The 2021 nominees are:

  • James Cleverly, minister for Middle East and North Africa at the UK Foreign, Commonwealth & Development Office, on behalf of the United Kingdom and the 163 associated countries, for introducing and winning approval in the UN First Committee for a resolution mandating the creation of a new working group focused on developing possible norms, rules, and principles (including legally-binding measures) of responsible military behaviors in space and aimed at preventing an arms race in outer space.
  • Sens. Jeff Merkley (D-Oreg.) and Ed Markey (D-Mass.) and Reps. Don Beyer (D-Va.) and John Garamendi (D-Calif.), who established the bicameral Nuclear Weapons and Arms Control Working Group in early 2021, for their energetic efforts to build support for action by the Biden administration to pursue New START follow-on arms control negotiations with Russia, to reduce the role and the number of nuclear weapons in U.S. nuclear policy, and to seek nuclear risk reduction talks with China.
  • Decker Eveleth from the Center for Nonproliferation Studies at the Middlebury Institute of International Studies and Matt Korda and Hans Kristensen from the Federation of American Scientists for utilizing open-source satellite imagery to reveal construction activity in central China for the possible deployment of at least 250 additional land-based, nuclear-armed, long-range ballistic missiles. Their work has prompted a public debate about how the United States and China can avoid an arms race driven by mutual concerns about vulnerability to nuclear attack.
  • Avinashpall Singh and Rooj Ali, two high school students from Winnipeg, Canada, for their successful effort to win the city council’s unanimous support for the Treaty on the Prohibition of Nuclear Weapons (TPNW), one of the dozens of such initiatives around the globe to encourage city governments to call for their national governments to join the TPNW.
  • Rafael Mariano Grossi, Director-General of the International Atomic Energy Agency (IAEA), and the Agency's team of inspectors, for their steadfast efforts to sustain effective, intrusive monitoring of Iran’s sensitive nuclear activities under the terms of its Comprehensive Safeguards Agreement with the Agency, as the United States and Iran struggle to find a political formula that brings both countries back into compliance with the 2015 Joint Comprehensive Plan of Action.
  • Sébastien Philippe, Associate Research Scholar of the Princeton Program on Science and Global Security, and French journalist Tomas Statius, for their groundbreaking investigation that challenges the French government’s official public story of the health consequences of French atmospheric nuclear tests in the South Pacific and has stirred international debate about how Paris should respond.
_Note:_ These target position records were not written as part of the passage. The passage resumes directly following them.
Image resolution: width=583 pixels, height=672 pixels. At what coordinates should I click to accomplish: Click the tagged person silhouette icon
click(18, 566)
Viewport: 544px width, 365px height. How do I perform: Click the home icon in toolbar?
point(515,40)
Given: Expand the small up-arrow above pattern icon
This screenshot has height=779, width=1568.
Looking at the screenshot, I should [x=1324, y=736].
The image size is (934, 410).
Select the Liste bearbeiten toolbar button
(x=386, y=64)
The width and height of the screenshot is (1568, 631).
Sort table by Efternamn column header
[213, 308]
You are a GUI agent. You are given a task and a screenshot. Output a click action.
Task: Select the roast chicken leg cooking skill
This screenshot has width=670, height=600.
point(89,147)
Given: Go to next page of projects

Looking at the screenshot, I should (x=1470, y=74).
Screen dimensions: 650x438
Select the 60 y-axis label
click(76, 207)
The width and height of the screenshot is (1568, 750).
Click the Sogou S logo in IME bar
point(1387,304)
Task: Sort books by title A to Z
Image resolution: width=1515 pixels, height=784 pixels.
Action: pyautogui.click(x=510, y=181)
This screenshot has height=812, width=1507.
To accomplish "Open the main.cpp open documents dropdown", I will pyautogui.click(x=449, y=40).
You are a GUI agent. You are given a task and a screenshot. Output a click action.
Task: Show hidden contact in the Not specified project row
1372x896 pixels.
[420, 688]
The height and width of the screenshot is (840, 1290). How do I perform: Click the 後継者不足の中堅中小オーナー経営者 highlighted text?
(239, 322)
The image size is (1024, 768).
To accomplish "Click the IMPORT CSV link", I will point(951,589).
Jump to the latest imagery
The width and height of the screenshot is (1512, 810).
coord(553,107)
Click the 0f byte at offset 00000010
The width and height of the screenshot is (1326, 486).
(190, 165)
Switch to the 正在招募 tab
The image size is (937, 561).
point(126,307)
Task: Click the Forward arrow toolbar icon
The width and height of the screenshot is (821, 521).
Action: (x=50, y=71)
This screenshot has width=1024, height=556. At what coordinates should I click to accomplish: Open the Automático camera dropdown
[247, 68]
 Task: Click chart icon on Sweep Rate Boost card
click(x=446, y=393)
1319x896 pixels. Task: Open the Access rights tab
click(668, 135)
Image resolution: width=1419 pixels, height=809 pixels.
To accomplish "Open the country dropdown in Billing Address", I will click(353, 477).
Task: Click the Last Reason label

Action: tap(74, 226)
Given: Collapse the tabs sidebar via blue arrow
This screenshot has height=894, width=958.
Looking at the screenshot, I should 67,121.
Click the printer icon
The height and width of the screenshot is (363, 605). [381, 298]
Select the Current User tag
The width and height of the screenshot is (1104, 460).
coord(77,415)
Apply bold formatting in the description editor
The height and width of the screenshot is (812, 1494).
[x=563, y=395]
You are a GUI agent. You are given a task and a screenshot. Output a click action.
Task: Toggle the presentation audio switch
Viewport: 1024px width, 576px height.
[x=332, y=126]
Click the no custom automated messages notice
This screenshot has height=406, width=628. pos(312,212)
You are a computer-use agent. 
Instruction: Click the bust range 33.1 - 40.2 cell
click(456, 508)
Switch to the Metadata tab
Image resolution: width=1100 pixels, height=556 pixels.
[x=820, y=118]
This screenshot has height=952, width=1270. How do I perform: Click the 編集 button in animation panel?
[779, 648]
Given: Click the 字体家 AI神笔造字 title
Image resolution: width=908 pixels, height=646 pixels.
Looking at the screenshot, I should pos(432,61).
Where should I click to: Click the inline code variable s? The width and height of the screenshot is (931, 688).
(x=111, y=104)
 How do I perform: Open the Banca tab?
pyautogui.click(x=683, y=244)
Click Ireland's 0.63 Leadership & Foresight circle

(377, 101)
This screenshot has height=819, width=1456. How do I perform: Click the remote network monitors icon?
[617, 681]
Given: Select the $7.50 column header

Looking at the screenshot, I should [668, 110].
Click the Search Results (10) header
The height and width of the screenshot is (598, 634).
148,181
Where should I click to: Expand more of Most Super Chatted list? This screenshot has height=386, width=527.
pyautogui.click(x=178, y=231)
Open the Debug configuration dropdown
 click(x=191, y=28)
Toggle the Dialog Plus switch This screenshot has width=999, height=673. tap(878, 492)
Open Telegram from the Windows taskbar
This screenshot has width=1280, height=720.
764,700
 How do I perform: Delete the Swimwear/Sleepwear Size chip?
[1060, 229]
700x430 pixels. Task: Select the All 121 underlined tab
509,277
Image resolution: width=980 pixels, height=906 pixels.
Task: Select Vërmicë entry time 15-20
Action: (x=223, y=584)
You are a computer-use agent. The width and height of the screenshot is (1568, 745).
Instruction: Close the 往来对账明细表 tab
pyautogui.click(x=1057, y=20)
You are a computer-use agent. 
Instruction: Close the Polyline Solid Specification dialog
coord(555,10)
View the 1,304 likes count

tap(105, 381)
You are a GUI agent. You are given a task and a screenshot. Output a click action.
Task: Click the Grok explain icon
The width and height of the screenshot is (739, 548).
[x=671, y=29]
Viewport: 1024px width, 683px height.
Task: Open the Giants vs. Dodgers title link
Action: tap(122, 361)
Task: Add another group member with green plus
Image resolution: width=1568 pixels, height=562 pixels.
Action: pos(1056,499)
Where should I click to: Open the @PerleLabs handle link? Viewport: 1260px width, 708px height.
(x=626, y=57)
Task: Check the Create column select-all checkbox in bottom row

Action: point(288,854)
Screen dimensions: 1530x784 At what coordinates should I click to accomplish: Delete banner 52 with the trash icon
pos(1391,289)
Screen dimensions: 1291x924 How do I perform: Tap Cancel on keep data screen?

Their new findings suggest more than 100,000 people in Polynesia may be eligible to claim compensation from France for harm caused by the tests, which is about 10 times more than estimated by the existing French government.
  • Steve Kostas, a senior lawyer with the Open Society Justice Initiative; Hadi al Khatib, founder of the Syrian Archive; and Mazen Darwish, founder of the Syrian Center for Media and Freedom of Expression, for filing legal complaints in France and Germany against Syrian strongman Bashar al-Assad and other Syrian officials for their role in chemical weapons attacks against civilians in Douma, Ghouta, and Khan Shaykhun, Syria. The complaints request criminal investigations and prosecutions of Mr. al-Assad and a number of Syrian government officials and chains of command responsible for the attacks.
  • Mexican Foreign Minister Marcelo Ebrard and the Government of Mexico for its lawsuit against U.S. gun manufacturers and distributors in a Massachusetts federal district court that takes a novel approach to combat illicit weapons trafficking. The lawsuit alleges that several major firearms manufacturers and wholesalers “design, market, distribute, and sell guns in ways they know routinely arm the drug cartels in Mexico,” and that contributes to a decline of life expectancy in Mexico. It said the named companies sell about 340,000 of an estimated half-million guns that illegally flow each year from “Massachusetts and other U.S. states to criminals south of the border.”